“Pig,” Nicolas Cage’s latest film, depicts the life of a star chef who ultimately rejects fame and decides he would rather spend the rest of his life out of the spotlight and at home with his beloved pet pig. But, according to a recent Variety interview, it’s the persona he plays in the role, that of a guy who has walked away from the bright glare of celebrity, that drew Cage to the picture.
“I do feel that I’ve gone into my own wilderness and that I’ve left the small town that is Hollywood,” Cage says. “I don’t know exactly why Rob left his stardom. It’s never fully explained, and I like that about the movie. But as for me, I don’t know if I’d want to go back. I don’t know if I’d want to go and make another Disney movie. It would be terrifying. It’s a whole different climate. There’s a lot of fear there.”
Cage was a go-to action star in the late 1990s and early 2000s, appearing in Jerry Bruckheimer-produced blockbusters such as The Rock, Con Air, and Ghost Rider. However, Nicolas Cage explains that he was frequently irritated by the limits that many of those action hero roles imposed on him.
When I was making Jerry Bruckheimer movies back-to-back, that was just a high-pressure game. There were a lot of fun moments, but at the same time, there was also ‘We wrote this line. It has to be said this way,’” Cage shared. “They’d put a camera on you and photograph you, and order you: ‘Now say the roller skate training wheels line.’ I’d say, ‘I’ll do that, but I’d also like to try it this way.’ On independent movies, you have more freedom to experiment and be fluid. There’s less pressure, and there’s more oxygen in the room.”

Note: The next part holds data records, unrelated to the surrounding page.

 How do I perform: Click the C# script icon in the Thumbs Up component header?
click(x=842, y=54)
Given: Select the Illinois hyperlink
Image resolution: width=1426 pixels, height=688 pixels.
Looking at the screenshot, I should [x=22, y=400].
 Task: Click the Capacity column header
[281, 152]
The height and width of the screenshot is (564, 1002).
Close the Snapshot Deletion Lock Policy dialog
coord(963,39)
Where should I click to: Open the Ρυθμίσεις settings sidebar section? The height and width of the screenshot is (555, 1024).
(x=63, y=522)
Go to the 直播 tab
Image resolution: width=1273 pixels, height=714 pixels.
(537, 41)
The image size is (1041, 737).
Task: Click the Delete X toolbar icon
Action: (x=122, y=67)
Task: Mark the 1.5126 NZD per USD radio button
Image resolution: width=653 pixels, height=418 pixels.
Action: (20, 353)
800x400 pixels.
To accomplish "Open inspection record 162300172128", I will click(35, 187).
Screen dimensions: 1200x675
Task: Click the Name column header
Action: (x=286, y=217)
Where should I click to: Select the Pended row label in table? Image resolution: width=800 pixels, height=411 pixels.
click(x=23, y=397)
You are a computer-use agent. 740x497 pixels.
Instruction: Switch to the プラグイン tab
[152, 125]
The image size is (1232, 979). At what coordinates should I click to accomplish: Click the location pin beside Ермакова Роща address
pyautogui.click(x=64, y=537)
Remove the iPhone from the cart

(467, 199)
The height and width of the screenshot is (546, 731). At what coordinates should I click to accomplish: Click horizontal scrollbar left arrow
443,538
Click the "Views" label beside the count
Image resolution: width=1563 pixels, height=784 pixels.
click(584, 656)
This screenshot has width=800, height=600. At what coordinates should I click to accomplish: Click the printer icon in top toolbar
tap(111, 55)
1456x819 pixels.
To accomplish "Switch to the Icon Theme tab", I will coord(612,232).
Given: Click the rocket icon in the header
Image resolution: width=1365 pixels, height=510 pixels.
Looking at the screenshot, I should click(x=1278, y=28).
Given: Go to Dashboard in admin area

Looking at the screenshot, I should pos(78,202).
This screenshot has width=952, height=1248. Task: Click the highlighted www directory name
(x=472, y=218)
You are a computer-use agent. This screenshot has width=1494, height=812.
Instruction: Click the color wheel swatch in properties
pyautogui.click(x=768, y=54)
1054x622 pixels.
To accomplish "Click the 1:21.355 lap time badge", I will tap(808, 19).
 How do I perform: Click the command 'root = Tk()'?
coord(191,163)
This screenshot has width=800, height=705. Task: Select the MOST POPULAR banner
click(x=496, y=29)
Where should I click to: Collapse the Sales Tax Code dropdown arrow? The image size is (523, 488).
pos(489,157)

In recent years, the actor has explored several off-beat roles with this freedom to experiment, ranging from playing a janitor in Willy’s Wonderland, Red Miller in Mandy, and even voicing both Peter Parker and Superman for animated films. Cage says he’s also enjoyed exploring various offbeat acting methods and personas in recent years, and that smaller projects have allowed him to really play with a variety of options. Many of his scene-stealing characters have also become guilty pleasures for millions of moviegoers.
“It created a kind of culture of what has been labeled ‘Cage rage,’” Cage says of his recent films. “I’m glad it landed. I’m glad it communicated. I’m glad there was an ID there that I shared with other folks in cinema that were interested.”
Pig opened nationwide this week, and critics say that it’s “some of his best, most nuanced work in years.”